(Collected data entries)
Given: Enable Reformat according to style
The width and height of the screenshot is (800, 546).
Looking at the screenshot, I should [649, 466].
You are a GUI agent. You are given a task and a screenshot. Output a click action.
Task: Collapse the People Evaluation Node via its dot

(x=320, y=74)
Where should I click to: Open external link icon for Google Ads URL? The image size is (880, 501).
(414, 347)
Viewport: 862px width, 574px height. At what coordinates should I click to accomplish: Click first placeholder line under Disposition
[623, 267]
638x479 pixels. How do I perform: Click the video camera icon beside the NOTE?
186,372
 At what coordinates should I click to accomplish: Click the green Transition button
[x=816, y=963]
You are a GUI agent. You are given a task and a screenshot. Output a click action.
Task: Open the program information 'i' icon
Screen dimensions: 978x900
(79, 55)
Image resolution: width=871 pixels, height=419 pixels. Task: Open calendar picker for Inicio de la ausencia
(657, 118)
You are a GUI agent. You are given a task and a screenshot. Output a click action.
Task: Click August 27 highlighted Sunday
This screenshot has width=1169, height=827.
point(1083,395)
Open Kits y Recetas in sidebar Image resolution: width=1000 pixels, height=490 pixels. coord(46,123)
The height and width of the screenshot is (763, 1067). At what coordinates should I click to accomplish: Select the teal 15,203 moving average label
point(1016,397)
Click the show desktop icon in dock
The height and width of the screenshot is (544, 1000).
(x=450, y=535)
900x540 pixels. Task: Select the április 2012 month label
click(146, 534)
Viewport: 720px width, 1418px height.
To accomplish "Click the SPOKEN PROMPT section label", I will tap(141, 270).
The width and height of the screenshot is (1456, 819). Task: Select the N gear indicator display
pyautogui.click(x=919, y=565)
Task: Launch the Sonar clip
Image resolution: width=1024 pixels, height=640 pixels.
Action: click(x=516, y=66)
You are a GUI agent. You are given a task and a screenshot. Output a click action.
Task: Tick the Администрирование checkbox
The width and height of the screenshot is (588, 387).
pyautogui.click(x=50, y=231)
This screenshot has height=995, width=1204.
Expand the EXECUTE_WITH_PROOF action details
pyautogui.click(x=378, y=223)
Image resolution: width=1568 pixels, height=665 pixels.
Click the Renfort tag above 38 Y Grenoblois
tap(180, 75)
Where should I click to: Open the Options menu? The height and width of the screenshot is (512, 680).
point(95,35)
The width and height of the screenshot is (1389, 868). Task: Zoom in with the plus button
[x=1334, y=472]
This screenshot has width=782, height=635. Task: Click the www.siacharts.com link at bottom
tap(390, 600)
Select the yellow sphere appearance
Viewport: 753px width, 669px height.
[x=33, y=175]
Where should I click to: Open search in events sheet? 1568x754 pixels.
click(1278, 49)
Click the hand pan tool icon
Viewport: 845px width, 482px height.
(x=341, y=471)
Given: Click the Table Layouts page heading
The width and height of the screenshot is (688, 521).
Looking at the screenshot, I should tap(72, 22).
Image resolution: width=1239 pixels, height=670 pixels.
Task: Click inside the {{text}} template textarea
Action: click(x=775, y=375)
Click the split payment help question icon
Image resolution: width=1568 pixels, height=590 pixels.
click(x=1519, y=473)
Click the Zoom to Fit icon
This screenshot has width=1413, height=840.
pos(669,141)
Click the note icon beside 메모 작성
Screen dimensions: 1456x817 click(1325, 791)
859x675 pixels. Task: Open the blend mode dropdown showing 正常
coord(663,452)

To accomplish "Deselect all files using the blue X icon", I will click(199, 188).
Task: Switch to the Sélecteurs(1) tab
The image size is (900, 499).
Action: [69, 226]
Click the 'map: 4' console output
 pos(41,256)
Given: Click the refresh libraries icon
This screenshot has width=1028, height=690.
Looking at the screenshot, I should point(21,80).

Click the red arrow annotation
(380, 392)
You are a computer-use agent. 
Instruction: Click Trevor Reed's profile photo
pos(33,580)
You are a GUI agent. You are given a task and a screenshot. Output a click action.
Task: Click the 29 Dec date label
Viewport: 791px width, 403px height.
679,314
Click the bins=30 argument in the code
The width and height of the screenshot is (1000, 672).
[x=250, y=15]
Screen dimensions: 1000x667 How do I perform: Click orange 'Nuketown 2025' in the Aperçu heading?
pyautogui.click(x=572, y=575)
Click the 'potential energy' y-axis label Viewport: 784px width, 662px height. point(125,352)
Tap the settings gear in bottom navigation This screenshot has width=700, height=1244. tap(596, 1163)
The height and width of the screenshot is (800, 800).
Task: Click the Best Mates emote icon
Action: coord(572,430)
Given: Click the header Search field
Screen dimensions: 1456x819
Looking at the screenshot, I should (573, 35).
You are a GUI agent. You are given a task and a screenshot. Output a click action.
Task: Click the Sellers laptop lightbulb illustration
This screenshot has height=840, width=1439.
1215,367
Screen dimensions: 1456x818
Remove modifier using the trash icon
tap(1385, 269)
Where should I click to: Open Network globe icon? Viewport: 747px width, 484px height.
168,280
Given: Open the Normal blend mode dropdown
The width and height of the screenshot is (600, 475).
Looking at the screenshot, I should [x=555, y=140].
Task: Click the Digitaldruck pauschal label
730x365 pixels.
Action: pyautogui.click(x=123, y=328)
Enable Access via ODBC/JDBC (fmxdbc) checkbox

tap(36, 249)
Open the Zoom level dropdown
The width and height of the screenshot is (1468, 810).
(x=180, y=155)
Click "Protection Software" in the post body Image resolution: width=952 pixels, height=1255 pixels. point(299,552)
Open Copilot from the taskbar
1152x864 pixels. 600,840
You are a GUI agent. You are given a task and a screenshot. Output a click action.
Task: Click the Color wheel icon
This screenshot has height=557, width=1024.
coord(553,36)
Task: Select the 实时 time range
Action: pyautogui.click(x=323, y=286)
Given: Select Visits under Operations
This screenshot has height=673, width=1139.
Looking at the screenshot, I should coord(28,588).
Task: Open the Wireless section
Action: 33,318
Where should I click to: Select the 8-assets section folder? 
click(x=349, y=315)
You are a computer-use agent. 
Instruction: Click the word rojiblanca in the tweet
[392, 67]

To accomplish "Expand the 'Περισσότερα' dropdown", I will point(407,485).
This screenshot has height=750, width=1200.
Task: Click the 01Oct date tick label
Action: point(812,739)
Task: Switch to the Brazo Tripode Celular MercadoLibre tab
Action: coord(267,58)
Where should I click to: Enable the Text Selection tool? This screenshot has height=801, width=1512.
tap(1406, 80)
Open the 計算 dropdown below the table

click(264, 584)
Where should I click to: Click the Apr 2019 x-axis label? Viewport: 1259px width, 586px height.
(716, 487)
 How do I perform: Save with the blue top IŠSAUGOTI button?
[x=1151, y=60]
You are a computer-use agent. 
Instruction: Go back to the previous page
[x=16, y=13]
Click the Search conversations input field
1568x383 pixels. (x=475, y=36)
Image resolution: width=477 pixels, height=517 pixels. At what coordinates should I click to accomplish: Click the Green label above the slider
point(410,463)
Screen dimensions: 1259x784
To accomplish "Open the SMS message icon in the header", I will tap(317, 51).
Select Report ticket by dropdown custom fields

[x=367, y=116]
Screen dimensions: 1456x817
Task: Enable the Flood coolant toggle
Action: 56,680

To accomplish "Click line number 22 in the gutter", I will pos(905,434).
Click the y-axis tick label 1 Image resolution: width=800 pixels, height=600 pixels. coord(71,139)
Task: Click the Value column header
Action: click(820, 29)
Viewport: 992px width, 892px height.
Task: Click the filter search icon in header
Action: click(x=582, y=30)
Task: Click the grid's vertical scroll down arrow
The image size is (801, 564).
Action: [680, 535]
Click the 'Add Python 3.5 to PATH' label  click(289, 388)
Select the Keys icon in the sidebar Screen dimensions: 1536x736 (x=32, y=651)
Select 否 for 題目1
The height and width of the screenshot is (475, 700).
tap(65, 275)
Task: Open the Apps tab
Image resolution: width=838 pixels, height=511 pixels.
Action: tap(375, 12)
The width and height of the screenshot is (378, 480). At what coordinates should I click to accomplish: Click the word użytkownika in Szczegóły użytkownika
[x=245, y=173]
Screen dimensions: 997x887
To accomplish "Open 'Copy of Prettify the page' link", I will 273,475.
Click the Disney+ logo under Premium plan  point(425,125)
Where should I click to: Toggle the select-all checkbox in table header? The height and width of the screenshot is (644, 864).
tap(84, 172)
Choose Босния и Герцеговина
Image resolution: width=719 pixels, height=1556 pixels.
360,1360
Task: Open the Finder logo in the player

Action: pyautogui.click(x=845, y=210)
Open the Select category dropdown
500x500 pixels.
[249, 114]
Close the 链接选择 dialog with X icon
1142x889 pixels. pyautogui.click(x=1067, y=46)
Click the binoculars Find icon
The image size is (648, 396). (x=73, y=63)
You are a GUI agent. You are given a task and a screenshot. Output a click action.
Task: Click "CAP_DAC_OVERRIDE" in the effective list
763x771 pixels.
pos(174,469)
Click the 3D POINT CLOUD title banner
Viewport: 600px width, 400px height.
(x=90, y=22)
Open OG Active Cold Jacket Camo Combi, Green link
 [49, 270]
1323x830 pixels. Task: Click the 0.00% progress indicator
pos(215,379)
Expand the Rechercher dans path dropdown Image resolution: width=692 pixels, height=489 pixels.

> _Task_: Looking at the records above, tally the lines holding "sidebar" and reply with that number only.

> _Result of the exercise_: 2